#### Your objective:
Print the lines from the one containing "The image size" through the one containing "click(x=220, y=431)", both included, and leave the pictures out.
— START Dataset —
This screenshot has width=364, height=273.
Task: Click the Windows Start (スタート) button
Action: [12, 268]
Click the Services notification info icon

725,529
— END Dataset —
— START Dataset —
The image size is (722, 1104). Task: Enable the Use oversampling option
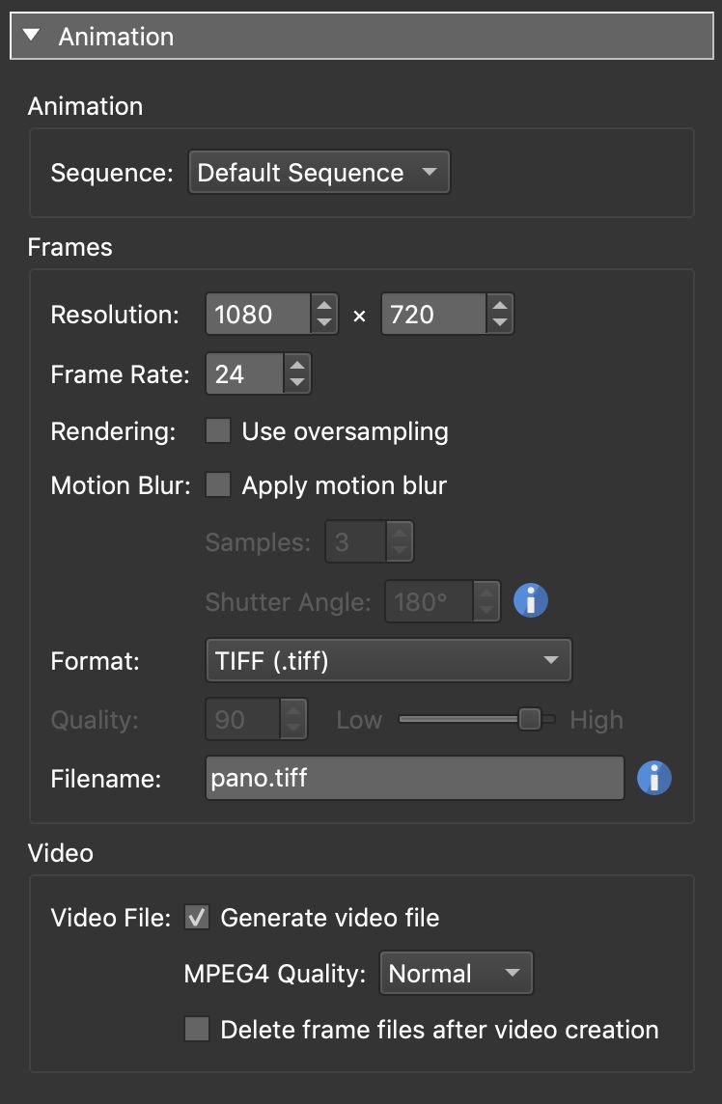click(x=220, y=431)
— END Dataset —
— START Dataset —
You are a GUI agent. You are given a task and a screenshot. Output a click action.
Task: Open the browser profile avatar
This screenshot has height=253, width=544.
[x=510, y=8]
— END Dataset —
#### Result of the exercise:
The image size is (722, 1104). Task: Enable the Use oversampling option
click(x=220, y=431)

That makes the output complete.